### TASK REQUIREMENTS
State, as a number alone, how many lines of the entries contain the word "next".

*** Opening of SOURCE MATERIAL ***

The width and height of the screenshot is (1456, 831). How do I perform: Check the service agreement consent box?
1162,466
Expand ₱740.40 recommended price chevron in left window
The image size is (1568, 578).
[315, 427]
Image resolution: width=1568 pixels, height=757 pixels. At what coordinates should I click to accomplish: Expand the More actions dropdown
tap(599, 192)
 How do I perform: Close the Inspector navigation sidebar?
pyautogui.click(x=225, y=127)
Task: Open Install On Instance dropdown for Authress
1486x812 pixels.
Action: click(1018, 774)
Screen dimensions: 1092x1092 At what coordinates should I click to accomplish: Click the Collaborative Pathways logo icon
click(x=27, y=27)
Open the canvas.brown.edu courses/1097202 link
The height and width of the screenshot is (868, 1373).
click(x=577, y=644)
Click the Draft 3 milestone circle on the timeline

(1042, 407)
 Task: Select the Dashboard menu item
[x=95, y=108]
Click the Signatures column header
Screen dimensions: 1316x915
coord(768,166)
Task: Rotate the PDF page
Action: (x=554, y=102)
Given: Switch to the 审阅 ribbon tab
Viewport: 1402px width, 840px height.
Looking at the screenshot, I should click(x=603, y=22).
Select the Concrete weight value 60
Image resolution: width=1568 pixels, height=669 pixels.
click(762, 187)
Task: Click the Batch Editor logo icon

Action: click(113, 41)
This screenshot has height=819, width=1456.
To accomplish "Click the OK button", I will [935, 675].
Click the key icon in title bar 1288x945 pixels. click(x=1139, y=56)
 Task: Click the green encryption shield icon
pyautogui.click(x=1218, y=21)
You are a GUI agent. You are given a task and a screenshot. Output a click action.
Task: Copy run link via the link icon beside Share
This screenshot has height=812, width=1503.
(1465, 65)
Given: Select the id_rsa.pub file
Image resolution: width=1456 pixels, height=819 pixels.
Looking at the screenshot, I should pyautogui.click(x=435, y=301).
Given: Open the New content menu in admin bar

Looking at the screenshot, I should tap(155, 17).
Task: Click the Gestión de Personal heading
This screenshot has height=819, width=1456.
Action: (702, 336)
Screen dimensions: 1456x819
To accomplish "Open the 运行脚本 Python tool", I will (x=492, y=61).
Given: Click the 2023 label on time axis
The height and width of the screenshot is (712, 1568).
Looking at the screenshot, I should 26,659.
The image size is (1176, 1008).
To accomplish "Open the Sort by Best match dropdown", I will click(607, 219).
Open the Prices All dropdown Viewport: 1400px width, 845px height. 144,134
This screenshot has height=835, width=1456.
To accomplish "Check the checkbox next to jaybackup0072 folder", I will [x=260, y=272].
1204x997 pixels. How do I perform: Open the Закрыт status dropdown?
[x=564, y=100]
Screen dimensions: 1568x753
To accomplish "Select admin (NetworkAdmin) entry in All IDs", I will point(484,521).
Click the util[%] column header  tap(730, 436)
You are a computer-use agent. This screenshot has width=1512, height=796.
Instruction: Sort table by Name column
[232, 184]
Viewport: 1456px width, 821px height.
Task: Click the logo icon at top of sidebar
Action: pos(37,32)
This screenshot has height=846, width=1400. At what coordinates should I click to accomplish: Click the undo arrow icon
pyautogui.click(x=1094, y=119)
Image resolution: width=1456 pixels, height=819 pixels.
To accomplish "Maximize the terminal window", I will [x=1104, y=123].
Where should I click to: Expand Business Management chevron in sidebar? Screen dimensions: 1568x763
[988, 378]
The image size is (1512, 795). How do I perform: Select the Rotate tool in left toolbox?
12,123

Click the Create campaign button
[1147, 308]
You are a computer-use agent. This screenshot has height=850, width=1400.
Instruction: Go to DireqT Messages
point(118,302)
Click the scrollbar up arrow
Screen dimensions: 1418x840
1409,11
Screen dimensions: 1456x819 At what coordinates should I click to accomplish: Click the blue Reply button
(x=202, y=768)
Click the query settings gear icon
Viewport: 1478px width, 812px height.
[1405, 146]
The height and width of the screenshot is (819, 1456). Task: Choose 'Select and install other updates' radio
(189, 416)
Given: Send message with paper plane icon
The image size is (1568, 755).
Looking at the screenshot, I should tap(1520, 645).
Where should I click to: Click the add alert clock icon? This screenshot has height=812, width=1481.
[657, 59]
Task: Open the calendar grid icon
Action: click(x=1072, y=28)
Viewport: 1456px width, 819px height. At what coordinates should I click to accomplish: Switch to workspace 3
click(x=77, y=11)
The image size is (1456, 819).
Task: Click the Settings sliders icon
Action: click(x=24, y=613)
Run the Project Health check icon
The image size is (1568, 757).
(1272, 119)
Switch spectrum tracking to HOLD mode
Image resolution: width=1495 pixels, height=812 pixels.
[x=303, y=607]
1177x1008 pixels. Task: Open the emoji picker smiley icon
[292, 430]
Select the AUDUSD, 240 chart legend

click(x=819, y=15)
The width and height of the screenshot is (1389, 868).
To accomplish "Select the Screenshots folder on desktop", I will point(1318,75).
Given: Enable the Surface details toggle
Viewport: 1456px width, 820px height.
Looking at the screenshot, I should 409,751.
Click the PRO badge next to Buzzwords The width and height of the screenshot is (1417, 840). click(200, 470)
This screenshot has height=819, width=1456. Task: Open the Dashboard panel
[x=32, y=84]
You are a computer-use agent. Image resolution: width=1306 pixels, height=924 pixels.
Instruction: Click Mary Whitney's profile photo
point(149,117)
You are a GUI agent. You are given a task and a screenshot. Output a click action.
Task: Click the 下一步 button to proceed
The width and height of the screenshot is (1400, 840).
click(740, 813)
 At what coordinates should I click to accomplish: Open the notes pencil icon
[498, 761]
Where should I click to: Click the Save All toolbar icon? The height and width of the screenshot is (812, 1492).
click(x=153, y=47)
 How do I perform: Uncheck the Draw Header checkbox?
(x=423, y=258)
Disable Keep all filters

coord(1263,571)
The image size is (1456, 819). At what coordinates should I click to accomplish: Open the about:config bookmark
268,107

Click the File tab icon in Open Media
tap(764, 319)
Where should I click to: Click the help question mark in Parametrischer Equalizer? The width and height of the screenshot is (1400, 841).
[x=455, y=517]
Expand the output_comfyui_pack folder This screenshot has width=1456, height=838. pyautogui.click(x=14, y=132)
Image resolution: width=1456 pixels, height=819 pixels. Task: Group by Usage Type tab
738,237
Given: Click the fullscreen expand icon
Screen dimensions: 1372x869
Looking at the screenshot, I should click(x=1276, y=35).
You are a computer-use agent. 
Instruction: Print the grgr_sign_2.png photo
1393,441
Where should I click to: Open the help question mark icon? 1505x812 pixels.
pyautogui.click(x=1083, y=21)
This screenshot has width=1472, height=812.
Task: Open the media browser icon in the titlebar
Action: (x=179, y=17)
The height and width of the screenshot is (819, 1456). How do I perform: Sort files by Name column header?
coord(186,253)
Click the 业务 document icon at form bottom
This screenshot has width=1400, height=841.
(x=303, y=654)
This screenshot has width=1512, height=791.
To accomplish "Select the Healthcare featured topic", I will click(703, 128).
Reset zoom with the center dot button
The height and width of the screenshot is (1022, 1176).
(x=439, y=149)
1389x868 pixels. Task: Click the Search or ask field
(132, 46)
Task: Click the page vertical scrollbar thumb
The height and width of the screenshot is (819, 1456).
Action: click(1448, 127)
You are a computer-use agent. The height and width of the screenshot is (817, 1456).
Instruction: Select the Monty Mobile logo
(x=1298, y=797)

*** Close of SOURCE MATERIAL ***

### RESULT BELOW
2